| Required actions |
1) Answer these questions using the page on indexing the Internet.
(a) As of what date does the page say it is under construction?
(b) Which directory does the page name as using the book-index model?
(c) How many documents does the page say Google indexes?
2) Copy the passage from the page on indexing the Internet, starting at "Massive Indexes" and ending at "wrong it is.".

| Page text |
None of the code below comes with any guarantee or or warranty as to its suitablity for any purpose use it at your own risk. This document is also under construction as of the 12 Jan 2004. Please bear with me.

Indexing the Internet

An index is a type of pointer, but a pointer to what. With search engines the input cannot be discerned before hand, this implies that an effective index should be dynamic. Lets take the example of a book. When we search the index of a book we know what we want to find before we start but we need a quick way to locate the page (If we think about this its not the page number that we we are after but the information on the page but that is another topic). I have regularly searched IT books for various topics and needed to change my search to something which I consider more obscure to find what I am looking for, and on occasion I am not succesfull. This is because the index in a book is not dynamic. We are limited to a finite set of imput terms, these search terms have already been compiled by the publisher based on what they and the author thought, at that time, was the most likely search topics. This model is used with some success on the internet. Dmoz uses this and we regularly see large directories where we can search through each topic until we reach (or not) the topic we are after.

The problem is that we are not guaranteed to find what we want. So what can we do, is there a better, more effective way. We know we cannot produce a list of pointers for every possible input that we may encounter, so compiling a universal directoy is out of the question. This means that to some extent our engine needs to carry out a search of some magnitude for every input, this search will generate a pointer or list of pointers to resources. Now that we know that we need to carry out a search every time we receive an input how can we do this and be efficient at the same time (I am not going to address caching at this point).

Massive Indexes

If we take google as an example. (When you read this in a few years you will wonder what all the fuss was about)

Google index's, in excess of 3 billion documents. This seems like a staggering figure and don't get me wrong it is.

| Material |
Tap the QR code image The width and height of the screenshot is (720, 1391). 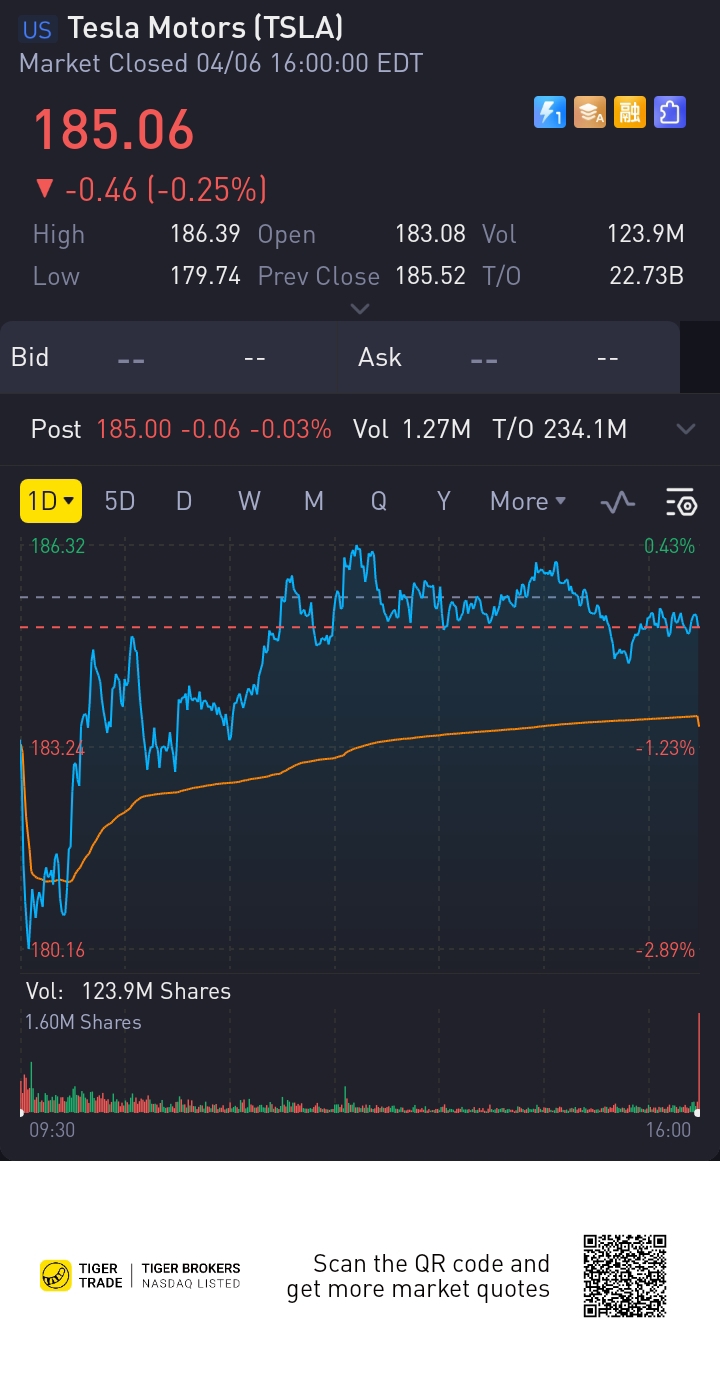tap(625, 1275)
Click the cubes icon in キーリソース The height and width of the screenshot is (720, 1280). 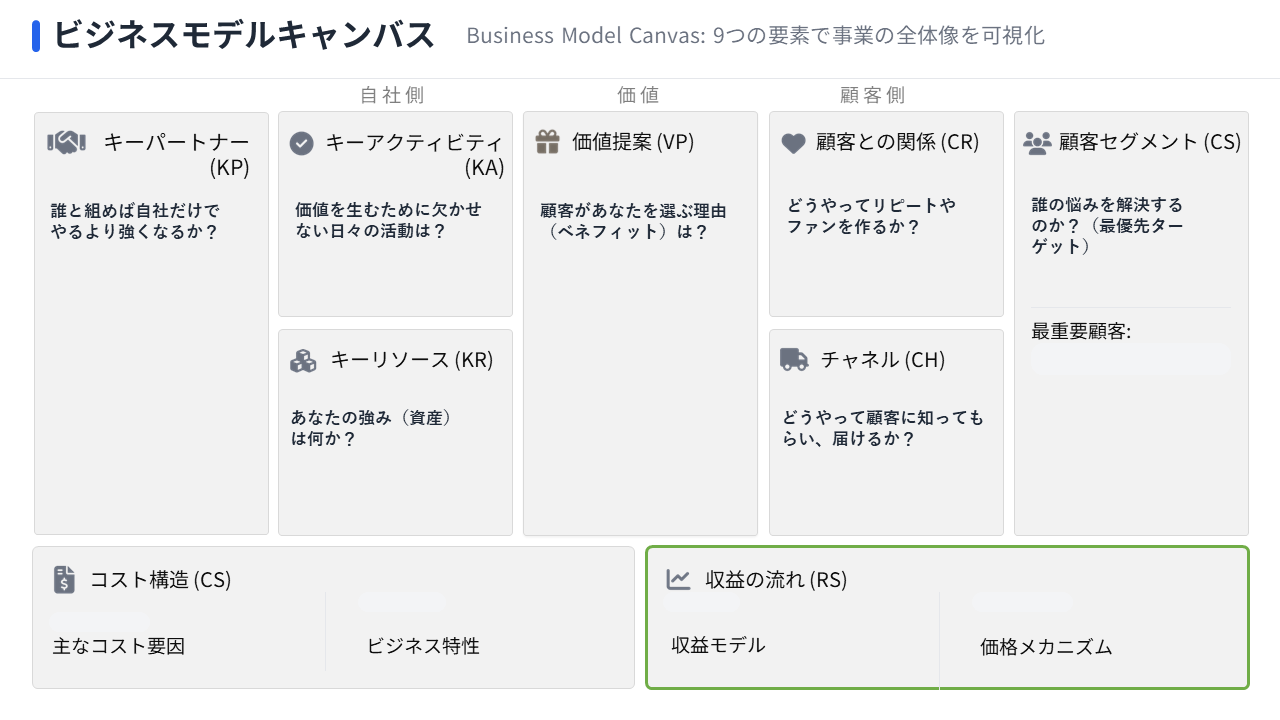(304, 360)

| Answer set |
1)
(a) 12 Jan 2004
(b) Dmoz
(c) In excess of 3 billion

2)
Massive Indexes

If we take google as an example. (When you read this in a few years you will wonder what all the fuss was about)

Google index's, in excess of 3 billion documents. This seems like a staggering figure and don't get me wrong it is.